:: Data provided

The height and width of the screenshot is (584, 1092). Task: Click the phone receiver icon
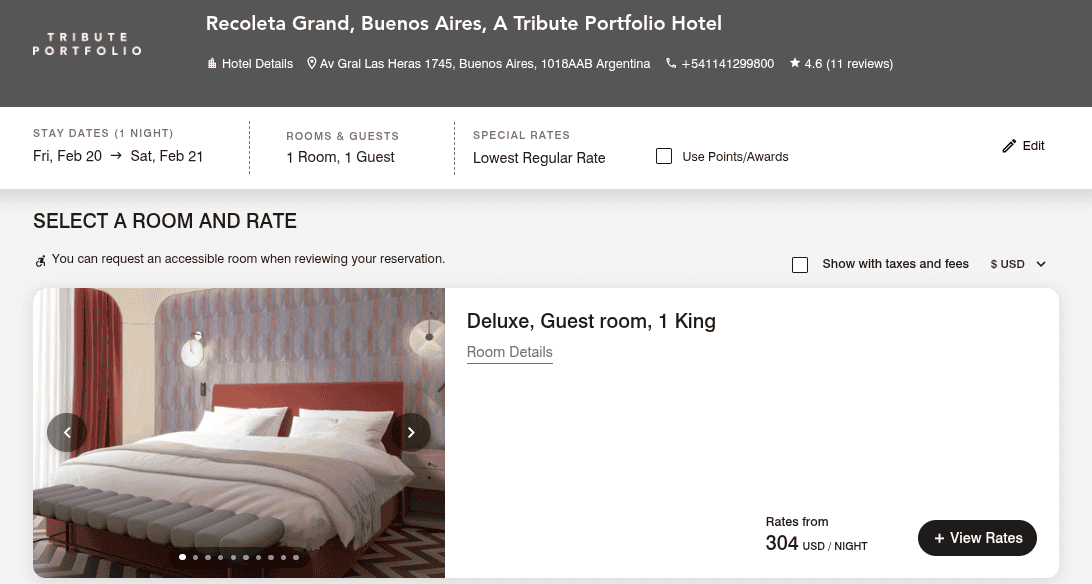pos(669,63)
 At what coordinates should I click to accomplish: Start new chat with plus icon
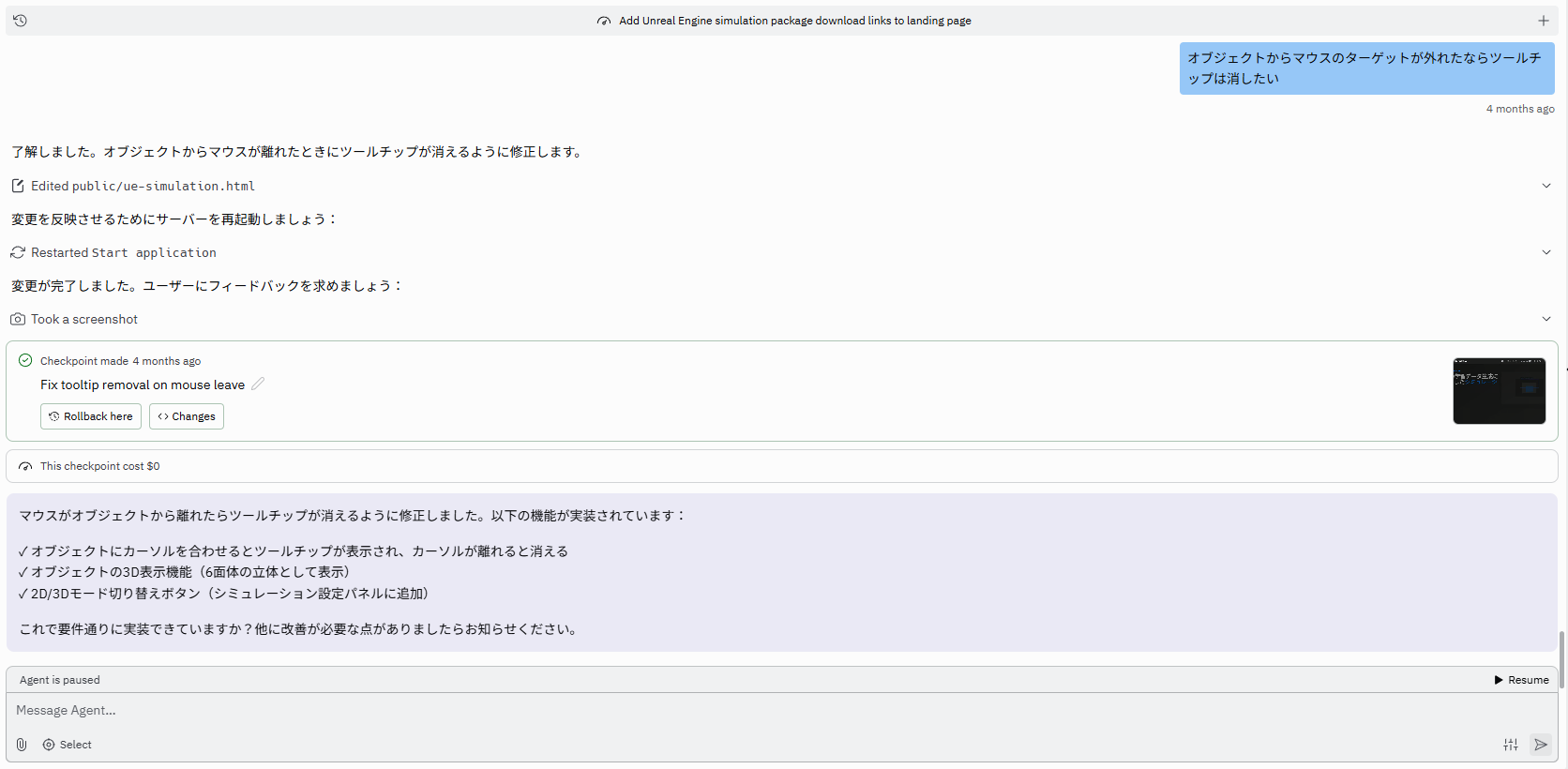point(1543,21)
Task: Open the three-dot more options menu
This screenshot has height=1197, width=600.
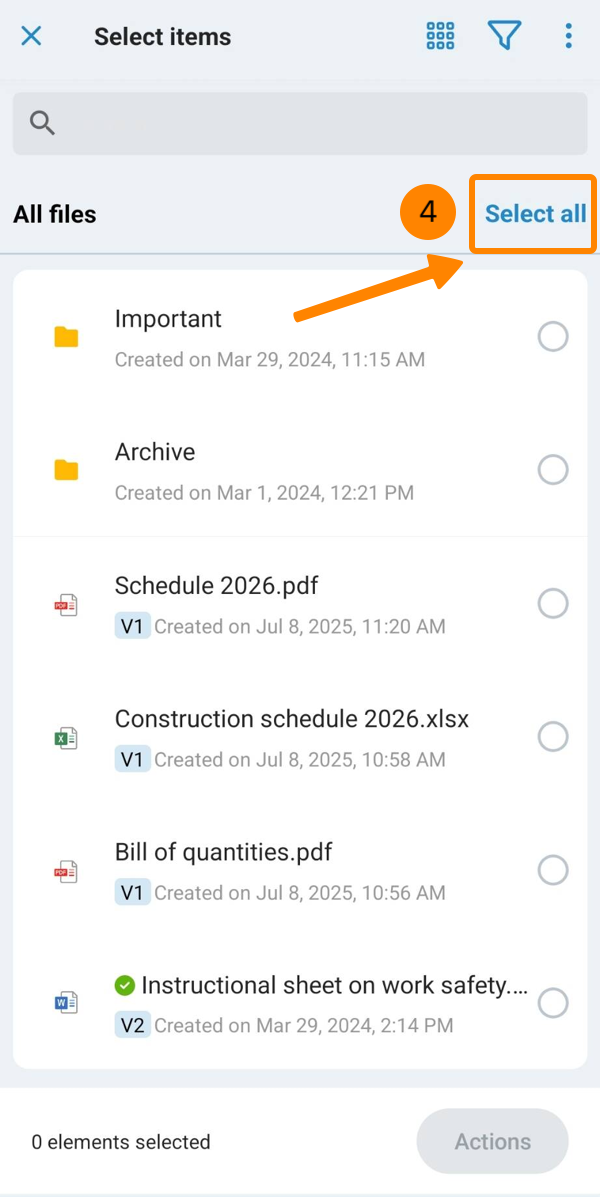Action: pyautogui.click(x=568, y=37)
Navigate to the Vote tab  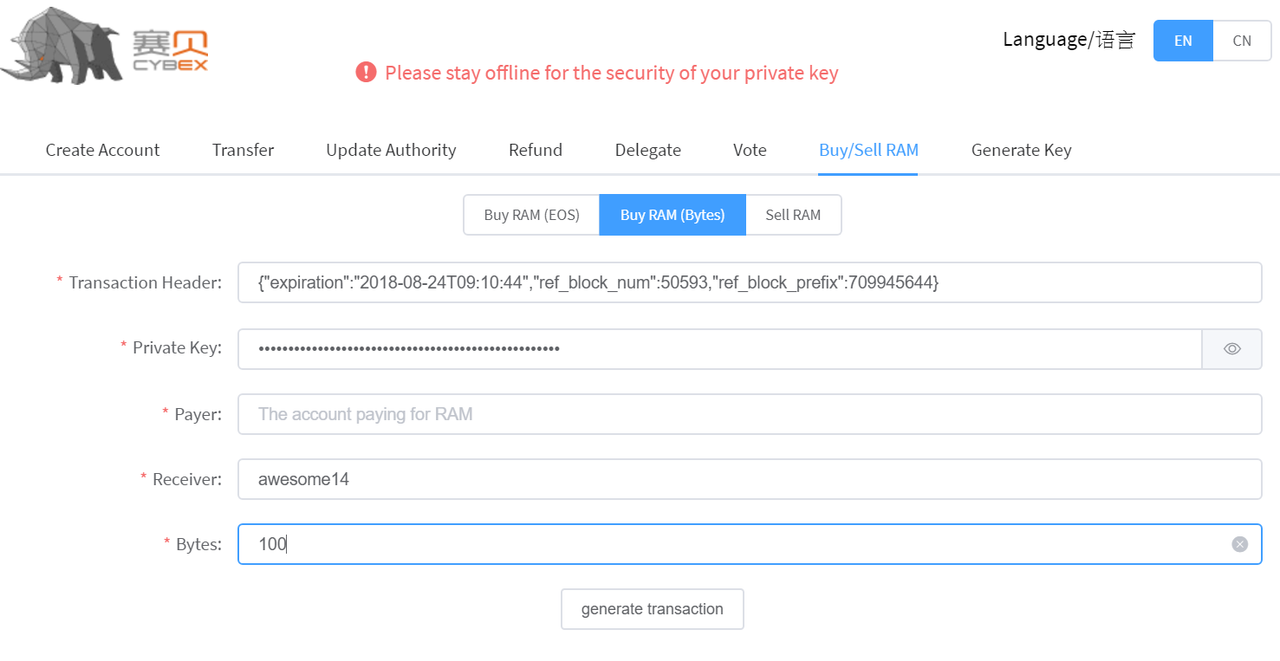click(750, 150)
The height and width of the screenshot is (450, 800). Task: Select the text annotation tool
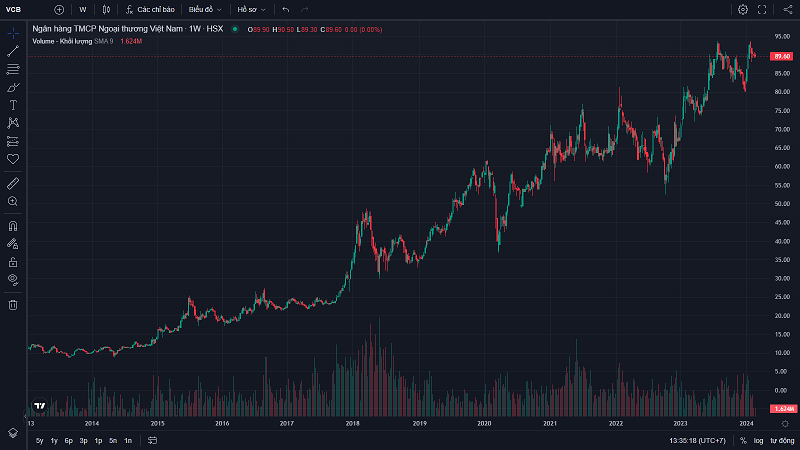pos(13,105)
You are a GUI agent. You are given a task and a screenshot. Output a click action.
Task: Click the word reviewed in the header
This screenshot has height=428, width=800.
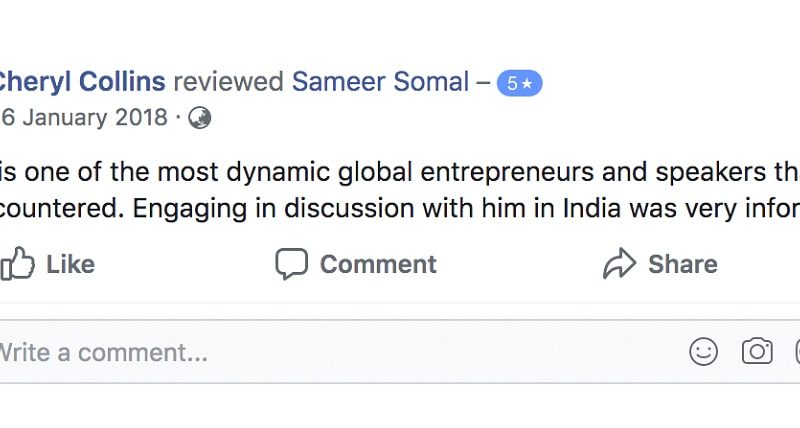point(229,82)
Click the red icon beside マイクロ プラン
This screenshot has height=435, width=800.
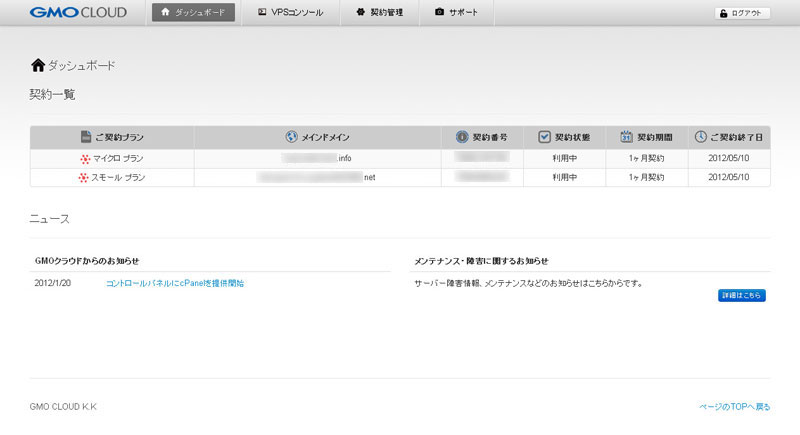click(84, 159)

::::

Your assignment >> Exclude the pictures and write out exactly the lines from the one holding "This screenshot has height=428, width=800." through the end of the entries, inclusive, and only those.

Written reply >>
This screenshot has height=428, width=800.
point(229,82)
Click the red icon beside マイクロ プラン
This screenshot has height=435, width=800.
click(84, 159)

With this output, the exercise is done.